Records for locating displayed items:
━━━━━━━━━━━━━━━━━━━━━━━━━━━━━━
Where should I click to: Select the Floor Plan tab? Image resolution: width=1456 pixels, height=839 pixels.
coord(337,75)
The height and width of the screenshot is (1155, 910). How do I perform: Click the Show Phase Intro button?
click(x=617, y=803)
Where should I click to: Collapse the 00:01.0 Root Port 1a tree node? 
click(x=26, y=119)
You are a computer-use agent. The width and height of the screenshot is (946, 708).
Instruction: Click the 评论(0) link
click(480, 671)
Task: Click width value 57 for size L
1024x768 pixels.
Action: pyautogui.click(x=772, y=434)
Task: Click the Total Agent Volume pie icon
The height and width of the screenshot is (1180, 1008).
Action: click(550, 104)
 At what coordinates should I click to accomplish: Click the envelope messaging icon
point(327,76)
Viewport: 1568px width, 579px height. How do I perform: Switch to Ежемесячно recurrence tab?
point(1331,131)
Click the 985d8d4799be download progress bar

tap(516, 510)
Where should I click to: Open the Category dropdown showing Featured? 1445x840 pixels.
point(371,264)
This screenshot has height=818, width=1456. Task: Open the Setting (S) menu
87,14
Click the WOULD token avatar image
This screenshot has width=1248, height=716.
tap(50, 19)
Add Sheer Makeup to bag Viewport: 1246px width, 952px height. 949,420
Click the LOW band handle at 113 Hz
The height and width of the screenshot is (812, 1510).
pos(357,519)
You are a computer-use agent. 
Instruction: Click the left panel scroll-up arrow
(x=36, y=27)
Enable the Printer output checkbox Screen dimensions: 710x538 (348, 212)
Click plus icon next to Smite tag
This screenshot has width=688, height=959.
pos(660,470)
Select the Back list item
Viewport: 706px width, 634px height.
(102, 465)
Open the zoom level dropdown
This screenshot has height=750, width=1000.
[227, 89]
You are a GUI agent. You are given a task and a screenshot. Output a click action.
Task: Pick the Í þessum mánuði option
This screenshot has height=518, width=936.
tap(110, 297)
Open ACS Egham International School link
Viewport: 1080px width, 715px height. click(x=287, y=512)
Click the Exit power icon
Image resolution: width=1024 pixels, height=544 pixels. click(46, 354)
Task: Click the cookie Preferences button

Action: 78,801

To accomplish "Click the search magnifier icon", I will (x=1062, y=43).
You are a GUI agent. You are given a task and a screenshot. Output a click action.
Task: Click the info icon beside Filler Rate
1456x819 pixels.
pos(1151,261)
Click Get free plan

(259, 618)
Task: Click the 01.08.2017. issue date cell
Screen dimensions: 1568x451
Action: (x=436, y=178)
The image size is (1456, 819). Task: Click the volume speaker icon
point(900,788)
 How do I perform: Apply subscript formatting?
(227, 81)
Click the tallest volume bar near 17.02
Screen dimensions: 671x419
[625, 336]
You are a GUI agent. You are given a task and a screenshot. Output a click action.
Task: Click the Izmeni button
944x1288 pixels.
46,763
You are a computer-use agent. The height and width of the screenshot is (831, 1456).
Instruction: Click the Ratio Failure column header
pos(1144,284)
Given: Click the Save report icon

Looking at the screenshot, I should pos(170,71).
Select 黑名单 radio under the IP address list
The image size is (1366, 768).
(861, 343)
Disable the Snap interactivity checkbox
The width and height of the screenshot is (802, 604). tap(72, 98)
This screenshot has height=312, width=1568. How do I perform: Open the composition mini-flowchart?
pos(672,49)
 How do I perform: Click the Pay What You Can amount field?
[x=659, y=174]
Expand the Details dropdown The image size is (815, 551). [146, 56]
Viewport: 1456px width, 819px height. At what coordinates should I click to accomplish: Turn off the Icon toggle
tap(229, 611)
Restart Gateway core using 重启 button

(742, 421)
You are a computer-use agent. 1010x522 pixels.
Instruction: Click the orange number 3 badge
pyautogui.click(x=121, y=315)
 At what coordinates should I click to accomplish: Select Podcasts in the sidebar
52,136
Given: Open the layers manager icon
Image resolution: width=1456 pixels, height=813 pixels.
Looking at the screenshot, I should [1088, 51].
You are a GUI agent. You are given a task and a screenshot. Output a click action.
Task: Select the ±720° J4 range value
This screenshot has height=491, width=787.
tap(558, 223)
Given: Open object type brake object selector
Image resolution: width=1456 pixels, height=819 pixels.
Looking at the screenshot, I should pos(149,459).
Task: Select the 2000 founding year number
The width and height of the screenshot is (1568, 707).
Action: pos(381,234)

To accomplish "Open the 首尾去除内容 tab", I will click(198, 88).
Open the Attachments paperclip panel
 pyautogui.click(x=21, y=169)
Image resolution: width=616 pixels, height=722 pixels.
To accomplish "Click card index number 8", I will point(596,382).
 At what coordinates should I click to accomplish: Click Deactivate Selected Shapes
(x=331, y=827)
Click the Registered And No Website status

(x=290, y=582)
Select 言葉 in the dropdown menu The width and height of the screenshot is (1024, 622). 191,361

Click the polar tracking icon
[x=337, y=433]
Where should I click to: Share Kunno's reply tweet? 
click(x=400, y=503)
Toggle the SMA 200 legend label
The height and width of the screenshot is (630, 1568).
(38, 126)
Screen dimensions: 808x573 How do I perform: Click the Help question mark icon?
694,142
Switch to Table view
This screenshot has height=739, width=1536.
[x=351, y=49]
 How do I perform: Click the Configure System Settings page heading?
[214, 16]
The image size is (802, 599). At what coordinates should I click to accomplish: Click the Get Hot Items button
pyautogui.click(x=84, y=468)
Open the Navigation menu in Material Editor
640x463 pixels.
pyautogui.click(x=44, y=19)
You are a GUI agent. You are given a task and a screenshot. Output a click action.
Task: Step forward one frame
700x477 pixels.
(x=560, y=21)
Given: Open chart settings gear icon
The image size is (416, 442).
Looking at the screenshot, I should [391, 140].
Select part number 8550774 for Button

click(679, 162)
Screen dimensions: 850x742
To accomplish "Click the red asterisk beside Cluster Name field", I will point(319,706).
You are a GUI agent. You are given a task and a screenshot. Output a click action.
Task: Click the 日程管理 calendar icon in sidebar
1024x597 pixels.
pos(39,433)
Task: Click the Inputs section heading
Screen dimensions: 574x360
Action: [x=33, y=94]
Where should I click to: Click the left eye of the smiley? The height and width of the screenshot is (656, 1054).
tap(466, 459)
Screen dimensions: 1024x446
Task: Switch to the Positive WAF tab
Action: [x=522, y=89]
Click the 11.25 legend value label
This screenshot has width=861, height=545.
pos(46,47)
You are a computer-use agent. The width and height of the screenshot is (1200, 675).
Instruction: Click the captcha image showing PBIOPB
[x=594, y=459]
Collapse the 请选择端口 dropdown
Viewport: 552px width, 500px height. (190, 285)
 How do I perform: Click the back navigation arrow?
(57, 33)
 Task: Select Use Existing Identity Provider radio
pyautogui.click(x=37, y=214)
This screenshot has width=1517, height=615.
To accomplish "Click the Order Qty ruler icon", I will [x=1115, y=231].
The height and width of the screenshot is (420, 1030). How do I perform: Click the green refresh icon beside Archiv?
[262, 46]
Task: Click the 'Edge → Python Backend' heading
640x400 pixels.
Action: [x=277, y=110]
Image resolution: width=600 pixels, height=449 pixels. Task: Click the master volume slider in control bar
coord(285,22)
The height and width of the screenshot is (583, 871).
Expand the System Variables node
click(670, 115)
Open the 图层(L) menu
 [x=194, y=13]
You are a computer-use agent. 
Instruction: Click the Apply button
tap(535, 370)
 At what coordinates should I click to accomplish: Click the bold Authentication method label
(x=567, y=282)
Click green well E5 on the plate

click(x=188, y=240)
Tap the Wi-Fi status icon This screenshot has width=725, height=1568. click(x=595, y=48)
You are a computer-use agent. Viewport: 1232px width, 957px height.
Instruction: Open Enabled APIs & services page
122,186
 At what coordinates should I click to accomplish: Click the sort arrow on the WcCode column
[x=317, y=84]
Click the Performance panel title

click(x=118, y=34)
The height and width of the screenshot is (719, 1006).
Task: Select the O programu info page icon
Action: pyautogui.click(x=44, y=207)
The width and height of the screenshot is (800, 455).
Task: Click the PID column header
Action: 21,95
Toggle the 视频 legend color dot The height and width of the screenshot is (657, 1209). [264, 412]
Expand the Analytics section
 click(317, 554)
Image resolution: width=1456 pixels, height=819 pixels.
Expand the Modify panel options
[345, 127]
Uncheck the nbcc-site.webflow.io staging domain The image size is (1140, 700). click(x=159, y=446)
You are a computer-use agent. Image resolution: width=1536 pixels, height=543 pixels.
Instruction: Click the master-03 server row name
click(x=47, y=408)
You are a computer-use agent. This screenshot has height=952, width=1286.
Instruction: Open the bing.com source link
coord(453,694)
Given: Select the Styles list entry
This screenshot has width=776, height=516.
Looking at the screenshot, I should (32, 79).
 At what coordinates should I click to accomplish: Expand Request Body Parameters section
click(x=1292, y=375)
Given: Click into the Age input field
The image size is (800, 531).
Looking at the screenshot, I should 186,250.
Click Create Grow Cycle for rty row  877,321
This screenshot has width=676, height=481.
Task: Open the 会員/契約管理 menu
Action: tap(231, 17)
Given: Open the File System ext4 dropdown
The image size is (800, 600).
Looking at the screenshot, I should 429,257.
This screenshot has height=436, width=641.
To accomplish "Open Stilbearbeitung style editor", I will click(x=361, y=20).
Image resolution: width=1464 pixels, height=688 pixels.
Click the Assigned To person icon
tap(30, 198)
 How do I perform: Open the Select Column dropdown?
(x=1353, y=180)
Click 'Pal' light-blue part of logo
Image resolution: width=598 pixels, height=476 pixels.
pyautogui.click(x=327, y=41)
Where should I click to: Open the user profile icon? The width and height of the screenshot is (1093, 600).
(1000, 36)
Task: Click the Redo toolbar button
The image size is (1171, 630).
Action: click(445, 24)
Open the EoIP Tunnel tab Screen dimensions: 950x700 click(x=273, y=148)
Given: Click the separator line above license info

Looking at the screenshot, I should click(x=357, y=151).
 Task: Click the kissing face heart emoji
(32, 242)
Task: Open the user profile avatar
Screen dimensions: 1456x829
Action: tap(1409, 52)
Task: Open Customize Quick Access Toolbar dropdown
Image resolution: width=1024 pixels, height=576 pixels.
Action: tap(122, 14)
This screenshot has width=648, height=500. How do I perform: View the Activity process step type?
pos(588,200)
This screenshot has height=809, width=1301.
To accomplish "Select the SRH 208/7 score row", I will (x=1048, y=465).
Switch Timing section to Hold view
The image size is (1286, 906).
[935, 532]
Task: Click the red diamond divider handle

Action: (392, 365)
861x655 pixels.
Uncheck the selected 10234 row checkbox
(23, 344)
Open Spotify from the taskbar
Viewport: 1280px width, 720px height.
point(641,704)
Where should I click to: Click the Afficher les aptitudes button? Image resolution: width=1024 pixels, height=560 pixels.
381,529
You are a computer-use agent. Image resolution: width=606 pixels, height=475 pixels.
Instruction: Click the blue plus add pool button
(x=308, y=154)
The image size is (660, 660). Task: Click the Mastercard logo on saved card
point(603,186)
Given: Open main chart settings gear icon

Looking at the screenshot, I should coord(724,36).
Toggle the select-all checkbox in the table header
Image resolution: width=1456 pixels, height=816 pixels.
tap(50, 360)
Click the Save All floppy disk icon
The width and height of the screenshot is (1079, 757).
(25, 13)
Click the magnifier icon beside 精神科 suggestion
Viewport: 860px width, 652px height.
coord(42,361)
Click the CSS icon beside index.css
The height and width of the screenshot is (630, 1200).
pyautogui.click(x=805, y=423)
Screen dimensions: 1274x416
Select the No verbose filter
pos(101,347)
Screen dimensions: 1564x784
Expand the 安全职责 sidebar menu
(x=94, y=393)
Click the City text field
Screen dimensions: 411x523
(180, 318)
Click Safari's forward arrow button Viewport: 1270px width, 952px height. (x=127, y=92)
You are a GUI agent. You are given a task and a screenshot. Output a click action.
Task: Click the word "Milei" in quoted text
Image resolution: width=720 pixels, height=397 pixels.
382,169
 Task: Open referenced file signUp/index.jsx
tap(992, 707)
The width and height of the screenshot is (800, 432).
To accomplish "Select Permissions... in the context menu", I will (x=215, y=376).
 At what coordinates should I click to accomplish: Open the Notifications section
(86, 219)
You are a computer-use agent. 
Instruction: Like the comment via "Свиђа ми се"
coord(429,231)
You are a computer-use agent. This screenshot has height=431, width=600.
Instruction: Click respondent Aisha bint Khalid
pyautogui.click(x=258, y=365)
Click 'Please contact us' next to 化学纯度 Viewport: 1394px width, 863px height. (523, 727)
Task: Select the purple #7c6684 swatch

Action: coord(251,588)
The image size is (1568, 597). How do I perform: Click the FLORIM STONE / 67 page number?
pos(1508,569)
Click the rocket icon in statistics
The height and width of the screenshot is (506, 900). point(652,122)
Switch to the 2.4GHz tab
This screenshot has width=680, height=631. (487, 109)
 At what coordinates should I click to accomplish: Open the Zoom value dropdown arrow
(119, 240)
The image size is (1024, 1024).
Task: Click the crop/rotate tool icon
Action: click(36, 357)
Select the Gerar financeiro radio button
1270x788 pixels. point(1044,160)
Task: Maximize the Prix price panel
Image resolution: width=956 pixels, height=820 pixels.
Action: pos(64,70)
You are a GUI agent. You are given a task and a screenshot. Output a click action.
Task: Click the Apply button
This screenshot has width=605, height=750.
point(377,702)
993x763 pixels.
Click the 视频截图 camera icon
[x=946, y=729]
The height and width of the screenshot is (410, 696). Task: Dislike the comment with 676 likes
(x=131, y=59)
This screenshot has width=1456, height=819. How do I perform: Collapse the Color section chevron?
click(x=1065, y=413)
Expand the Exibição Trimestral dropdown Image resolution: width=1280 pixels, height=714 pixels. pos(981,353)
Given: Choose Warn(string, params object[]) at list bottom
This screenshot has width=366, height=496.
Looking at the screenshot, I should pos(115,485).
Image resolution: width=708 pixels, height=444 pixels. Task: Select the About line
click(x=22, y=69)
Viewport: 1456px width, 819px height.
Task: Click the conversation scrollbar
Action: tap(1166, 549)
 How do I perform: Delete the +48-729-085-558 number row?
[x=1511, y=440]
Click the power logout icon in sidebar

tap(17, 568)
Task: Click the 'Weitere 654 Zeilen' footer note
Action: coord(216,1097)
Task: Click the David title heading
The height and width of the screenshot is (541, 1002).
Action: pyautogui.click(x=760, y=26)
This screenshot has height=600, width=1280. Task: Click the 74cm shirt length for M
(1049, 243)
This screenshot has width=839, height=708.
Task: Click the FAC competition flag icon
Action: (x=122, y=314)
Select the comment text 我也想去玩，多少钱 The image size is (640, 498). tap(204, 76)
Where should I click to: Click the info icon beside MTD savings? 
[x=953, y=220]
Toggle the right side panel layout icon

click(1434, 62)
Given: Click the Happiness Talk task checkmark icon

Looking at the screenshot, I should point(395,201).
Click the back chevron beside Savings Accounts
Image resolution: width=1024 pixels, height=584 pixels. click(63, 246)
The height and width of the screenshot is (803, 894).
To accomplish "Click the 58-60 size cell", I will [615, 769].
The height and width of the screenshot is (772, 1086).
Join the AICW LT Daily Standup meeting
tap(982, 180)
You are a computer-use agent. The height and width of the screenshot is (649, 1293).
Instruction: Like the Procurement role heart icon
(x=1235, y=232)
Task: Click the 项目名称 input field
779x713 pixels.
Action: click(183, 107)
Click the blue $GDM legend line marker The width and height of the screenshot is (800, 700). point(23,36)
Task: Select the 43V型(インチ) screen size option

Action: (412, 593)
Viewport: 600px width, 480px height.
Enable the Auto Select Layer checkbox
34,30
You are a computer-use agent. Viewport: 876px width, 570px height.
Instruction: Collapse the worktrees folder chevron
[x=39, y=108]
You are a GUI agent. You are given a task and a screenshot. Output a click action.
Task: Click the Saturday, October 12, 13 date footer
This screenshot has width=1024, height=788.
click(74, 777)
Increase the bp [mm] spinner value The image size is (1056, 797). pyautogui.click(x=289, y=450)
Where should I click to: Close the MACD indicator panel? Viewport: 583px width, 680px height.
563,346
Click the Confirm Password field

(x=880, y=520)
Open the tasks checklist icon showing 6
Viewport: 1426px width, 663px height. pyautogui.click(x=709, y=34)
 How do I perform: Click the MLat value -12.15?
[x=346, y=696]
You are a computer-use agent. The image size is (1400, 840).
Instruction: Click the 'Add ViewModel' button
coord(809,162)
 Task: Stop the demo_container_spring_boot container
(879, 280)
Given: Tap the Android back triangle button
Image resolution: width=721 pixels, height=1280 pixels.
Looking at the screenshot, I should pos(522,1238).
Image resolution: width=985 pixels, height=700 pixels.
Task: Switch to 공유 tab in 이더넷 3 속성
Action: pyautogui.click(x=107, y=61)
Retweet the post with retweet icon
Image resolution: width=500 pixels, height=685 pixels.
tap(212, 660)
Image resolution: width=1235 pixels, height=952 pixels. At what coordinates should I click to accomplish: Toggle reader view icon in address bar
━━━━━━━━━━━━━━━━━━━━━━━━━━━━━━
- [What the task requires] Revise the lines that begin at the one containing "Click the tallest volume bar near 17.02" and end after the one containing "pyautogui.click(x=21, y=169)", replacing "Instruction" with "Directive" and leaving everything else as it is. Return only those lines.

- [Full solution]
Click the tallest volume bar near 17.02
Screen dimensions: 671x419
[625, 336]
You are a GUI agent. You are given a task and a screenshot. Output a click action.
Task: Click the Izmeni button
944x1288 pixels.
46,763
You are a computer-use agent. The height and width of the screenshot is (831, 1456).
Directive: Click the Ratio Failure column header
pos(1144,284)
Given: Click the Save report icon

Looking at the screenshot, I should pos(170,71).
Select 黑名单 radio under the IP address list
The image size is (1366, 768).
(861, 343)
Disable the Snap interactivity checkbox
The width and height of the screenshot is (802, 604). tap(72, 98)
This screenshot has height=312, width=1568. How do I perform: Open the composition mini-flowchart?
pos(672,49)
 How do I perform: Click the Pay What You Can amount field?
[x=659, y=174]
Expand the Details dropdown The image size is (815, 551). [146, 56]
Viewport: 1456px width, 819px height. At what coordinates should I click to accomplish: Turn off the Icon toggle
tap(229, 611)
Restart Gateway core using 重启 button

(742, 421)
You are a computer-use agent. 1010x522 pixels.
Directive: Click the orange number 3 badge
pyautogui.click(x=121, y=315)
 At what coordinates should I click to accomplish: Select Podcasts in the sidebar
52,136
Given: Open the layers manager icon
Image resolution: width=1456 pixels, height=813 pixels.
Looking at the screenshot, I should [1088, 51].
You are a GUI agent. You are given a task and a screenshot. Output a click action.
Task: Select the ±720° J4 range value
This screenshot has height=491, width=787.
tap(558, 223)
Given: Open object type brake object selector
Image resolution: width=1456 pixels, height=819 pixels.
Looking at the screenshot, I should pos(149,459).
Task: Select the 2000 founding year number
The width and height of the screenshot is (1568, 707).
Action: pos(381,234)

To accomplish "Open the 首尾去除内容 tab", I will click(198, 88).
Open the Attachments paperclip panel
 pyautogui.click(x=21, y=169)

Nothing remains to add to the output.